En cualquier caso, siguiendo a Jorge Galindo en su ensayo sobre los nuevos reaccionarios, en el último número de Letras Libres, hay puntos coincidentes entre estos liderazgos y formas de política. Al hacer frente a la quiebra política y social que viven las sociedades occidentales, May apuesta por un eje reaccionario-nacionalista mientras que Corbyn está cómodo como líder de un eje insurgente de izquierdas. Pero, en el fondo, hoy por hoy vemos en ambos casos más espasmos de nostalgia por un pasado idealizado -de homogeneidad y seguridad absoluta para un modelo, igualdad para el otro- que dé propuestas de recorrido para nuestros problemas de cohesión social y política. Problemas con dilemas muy incómodos, como el aspecto seguridad absoluta-democracia abierta. Así, May, como era de esperar, usa la demagogia tras los ataques de Londres, anunciando recortes en derechos humanos. Soslaya que ésa es ya la tónica general de las medidas anti-terroristas desde el 11S, sin que se pueda garantizar la seguridad completa. Un líder de Estado (democrático) tendría presente que “la lección de estos momentos de terror es no dejar que nuestro natural miedo y dolor permitan la destrucción de nuestras instituciones” (Timothy Snyder). A su vez, Corbyn, aun en su loable posición de principio, no parece tampoco tener respuestas adecuadas a una amenaza como el terrorismo.
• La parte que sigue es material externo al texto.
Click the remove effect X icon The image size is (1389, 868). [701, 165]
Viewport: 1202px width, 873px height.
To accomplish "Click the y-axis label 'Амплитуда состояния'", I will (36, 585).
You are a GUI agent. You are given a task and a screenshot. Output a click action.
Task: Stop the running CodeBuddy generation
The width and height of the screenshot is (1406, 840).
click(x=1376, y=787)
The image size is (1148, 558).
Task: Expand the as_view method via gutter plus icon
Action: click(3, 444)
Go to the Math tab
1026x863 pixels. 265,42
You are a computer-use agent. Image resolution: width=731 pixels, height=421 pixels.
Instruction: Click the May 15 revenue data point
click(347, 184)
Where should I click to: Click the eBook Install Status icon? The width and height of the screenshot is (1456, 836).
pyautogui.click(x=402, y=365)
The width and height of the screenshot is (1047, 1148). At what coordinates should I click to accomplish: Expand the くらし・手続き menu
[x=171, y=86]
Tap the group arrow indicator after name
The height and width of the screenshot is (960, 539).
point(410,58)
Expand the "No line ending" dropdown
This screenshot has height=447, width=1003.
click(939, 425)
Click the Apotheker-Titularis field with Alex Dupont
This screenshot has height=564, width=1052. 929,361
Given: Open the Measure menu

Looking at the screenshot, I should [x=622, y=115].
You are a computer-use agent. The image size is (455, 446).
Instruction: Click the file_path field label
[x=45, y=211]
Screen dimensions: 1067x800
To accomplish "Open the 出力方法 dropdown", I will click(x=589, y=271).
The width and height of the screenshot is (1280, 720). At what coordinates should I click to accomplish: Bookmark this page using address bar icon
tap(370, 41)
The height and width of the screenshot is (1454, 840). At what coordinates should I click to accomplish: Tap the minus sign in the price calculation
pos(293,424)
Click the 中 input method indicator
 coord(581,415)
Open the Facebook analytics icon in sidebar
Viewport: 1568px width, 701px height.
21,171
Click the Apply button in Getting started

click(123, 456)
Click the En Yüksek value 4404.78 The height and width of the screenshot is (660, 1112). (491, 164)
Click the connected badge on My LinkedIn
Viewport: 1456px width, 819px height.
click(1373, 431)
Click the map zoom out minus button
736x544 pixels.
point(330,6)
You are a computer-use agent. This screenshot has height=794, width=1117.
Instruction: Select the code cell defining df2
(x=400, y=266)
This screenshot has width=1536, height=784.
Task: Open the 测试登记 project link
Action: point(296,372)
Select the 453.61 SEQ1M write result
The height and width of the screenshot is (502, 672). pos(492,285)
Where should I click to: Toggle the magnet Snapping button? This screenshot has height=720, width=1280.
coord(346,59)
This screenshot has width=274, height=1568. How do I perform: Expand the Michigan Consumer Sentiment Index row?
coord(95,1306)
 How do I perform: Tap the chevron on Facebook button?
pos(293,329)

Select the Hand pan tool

Sin duda, el choque entre ambos modelos lo vemos también en el resto de Europa y en España (y Cataluña). Quizá los europeos debamos invertir un poco menos en este Reino Unido ensimismado, esperando que, como me decía hace poco, algo alicaído, un amigo diplomático de ese país, “los adultos” vuelvan al poder e incluso que nos vuelvan a inspirar. Pero no es momento para la melancolía ni para perder el tiempo. Apostemos más por reconstruir los consensos políticos y sociales de nuestras democracias pluralistas, asumiendo que las tensiones, el enfrentamiento y la inseguridad durarán años. Eso, creo, requerirá liderazgo político diferente al cinismo de May, pero también al utopismo de Corbyn, por muy inspirador que resulte para parte de la juventud.

Francisco de Borja Lasheras es director de ECFR Madrid.